Sylvie Laliberté, Je ne tiens qu’à un fil mais c’est un très bon fil, p. 36.
Sylvie Laliberté met la table,
Celle du débat, seulement.
Où sont les femmes, au juste ? Je veux dire dans les mots, dans les phrases, dans les livres ?
Et ailleurs ?
Où sont ces voix?
Je n’entends pas.
Il faut en être une, au moins, pour comprendre, souvent bien tard, que l’on fait partie des Absentes.
Ça a dû me prendre 18 ans pour saisir pourquoi, et comment, elles s’étaient enfuies de mes Cahiers.
Et 23, peut-être, pour cerner, que si on ne les nomme pas, elles ne feront que passer,
Désincarnées.
Sans se placer.
Alors j’ai commencé à les chercher, elles.
À les accorder en tout temps.
Mes mots ont changé de couleur, de sororité; d’élan.

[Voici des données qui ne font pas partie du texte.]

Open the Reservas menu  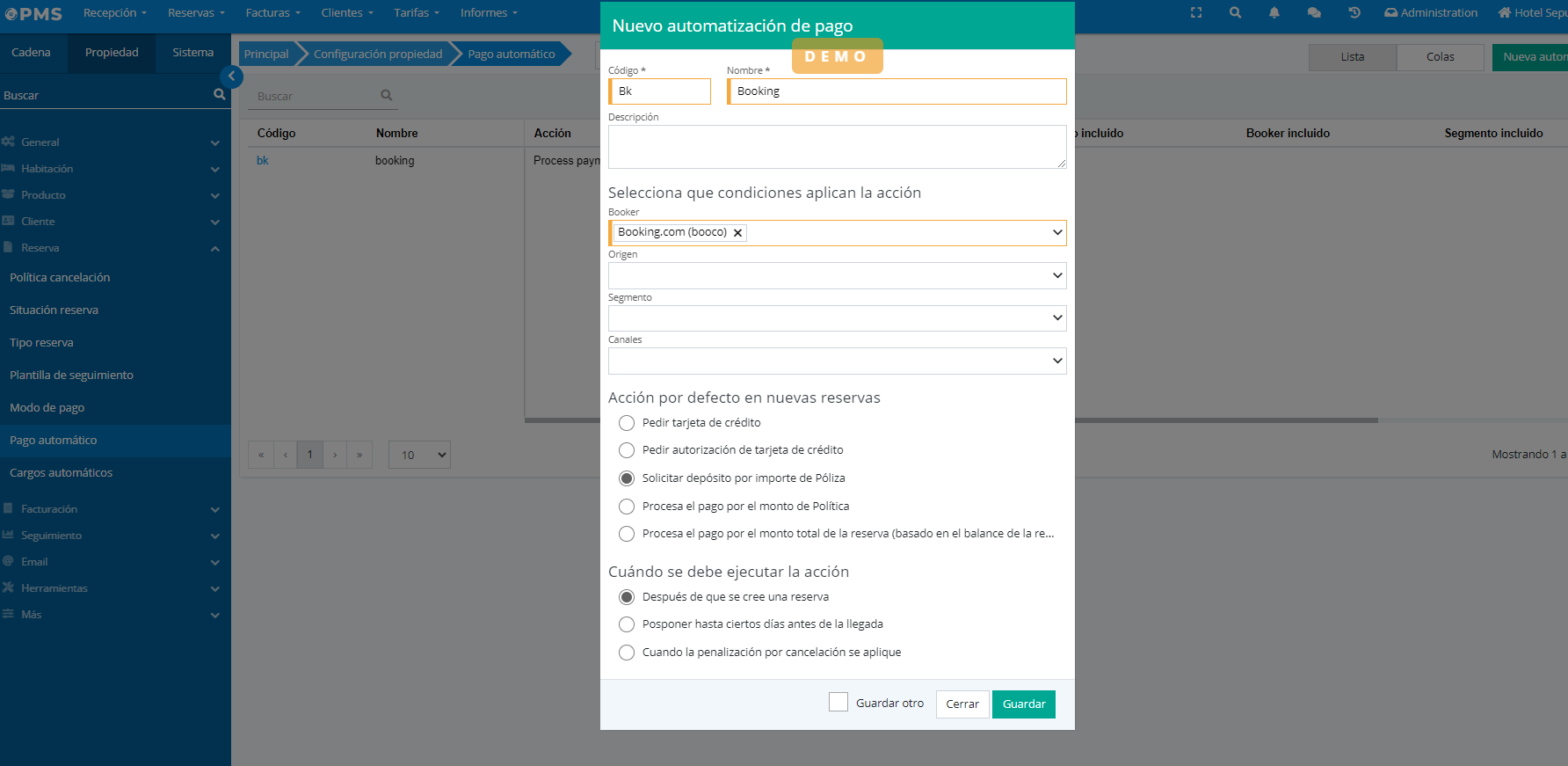(x=196, y=13)
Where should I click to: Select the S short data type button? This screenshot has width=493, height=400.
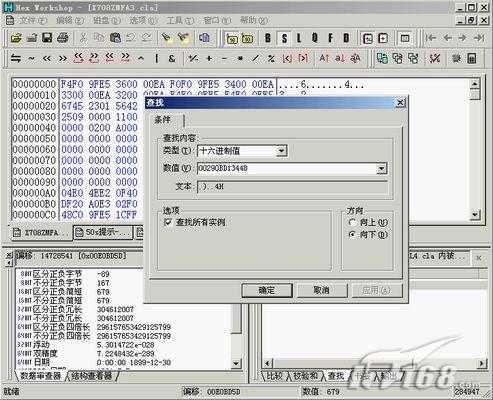pos(284,38)
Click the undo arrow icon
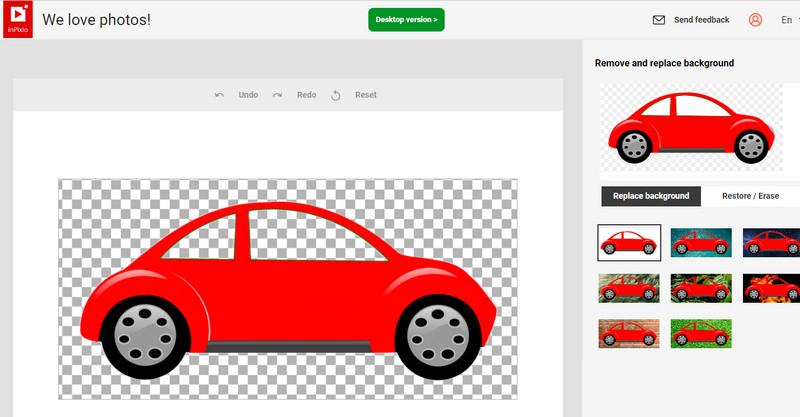 tap(219, 95)
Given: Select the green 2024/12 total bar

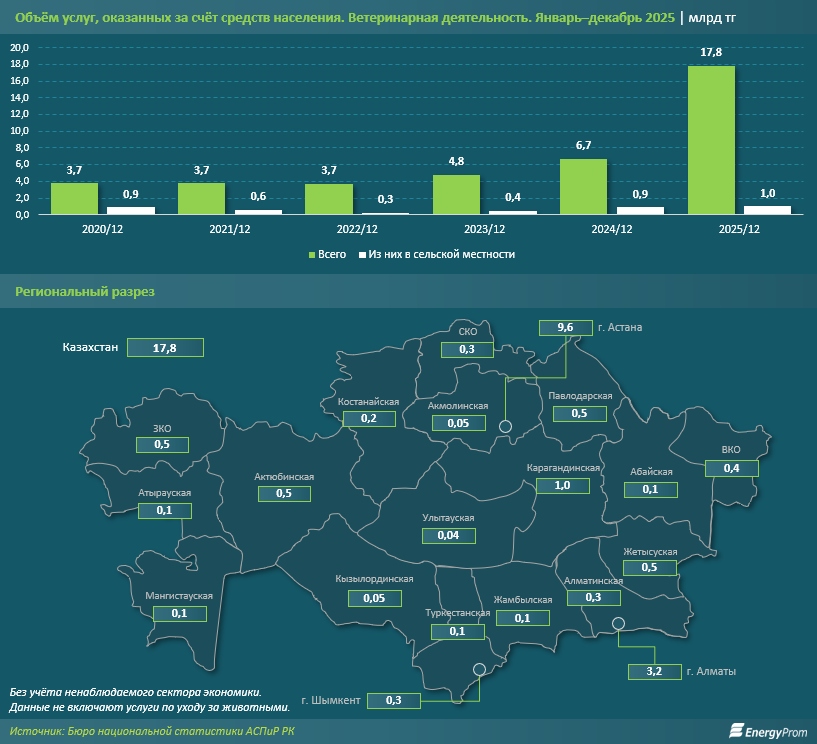Looking at the screenshot, I should click(x=583, y=186).

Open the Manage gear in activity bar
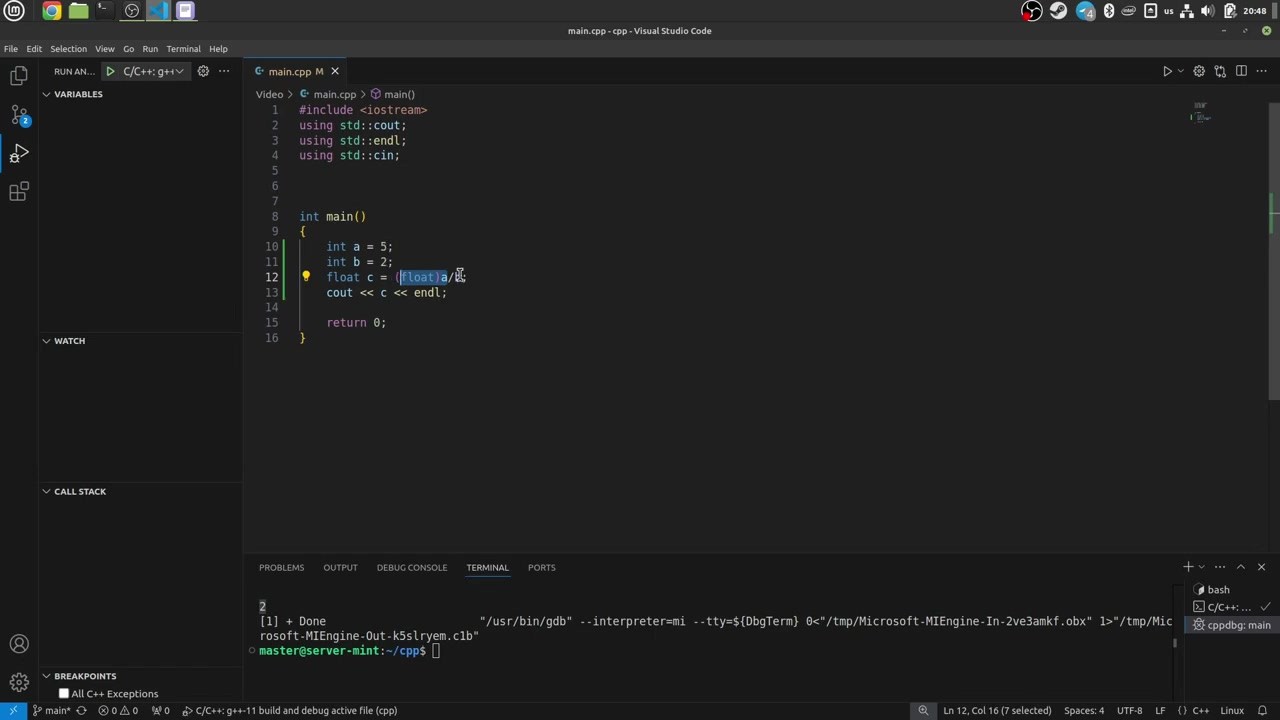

Pour que le féminin s’exporte.
Reprendre chair, le décider.
Ce trouble initial, Pénélope Bagieu, le transforme en une aventure frénétique :
Chaque semaine, durant deux ans, quatre couleurs à la main, elle dresse de nouveaux portraits, brefs et captivants, de femmes surprenantes.
En voyageant auprès de 30 illustres femmes, cette audacieuse bédéiste nous rappelle combien le féminin peut être complexe, pluriel, hétérogène,
ET libre.
Pétillante d’humour,
Pénélope n’écrit bien que ce qui l’aspire.
Prise dans ces vies, habitée par ces histoires,
Sa seule façon de s’en départir est de nous les dire.
Dans sa sage impertinence,
Elle tire son irrévérence à l’Histoire, avec un grand « H » aspiré au masculin.
Elle balaie avec désinvolture les traits figés de ce que doit être « une » femme.
Ce faisant, elle redonne chair à celles qui ont toujours été là.
Juste
ICI
En sous-texte.
Décor passé
Nous ouvre à venir
Ces héroïnes de l’ordinaire, habituelles faire-valoir,
Nous exposent aux écueils volontaires de la mémoire collective,
À l’atrophie régulière des possibles de nos fil.s.les
Ces vies s’inventent et refusent la tenue imposée.
Alors, le genre sort de son asphyxiante binarité,
À la lecture, on vole d’une traite, d’Angola jusqu’en Chine, en passant par Paris, L’Afghanistan ou la République Dominicaine.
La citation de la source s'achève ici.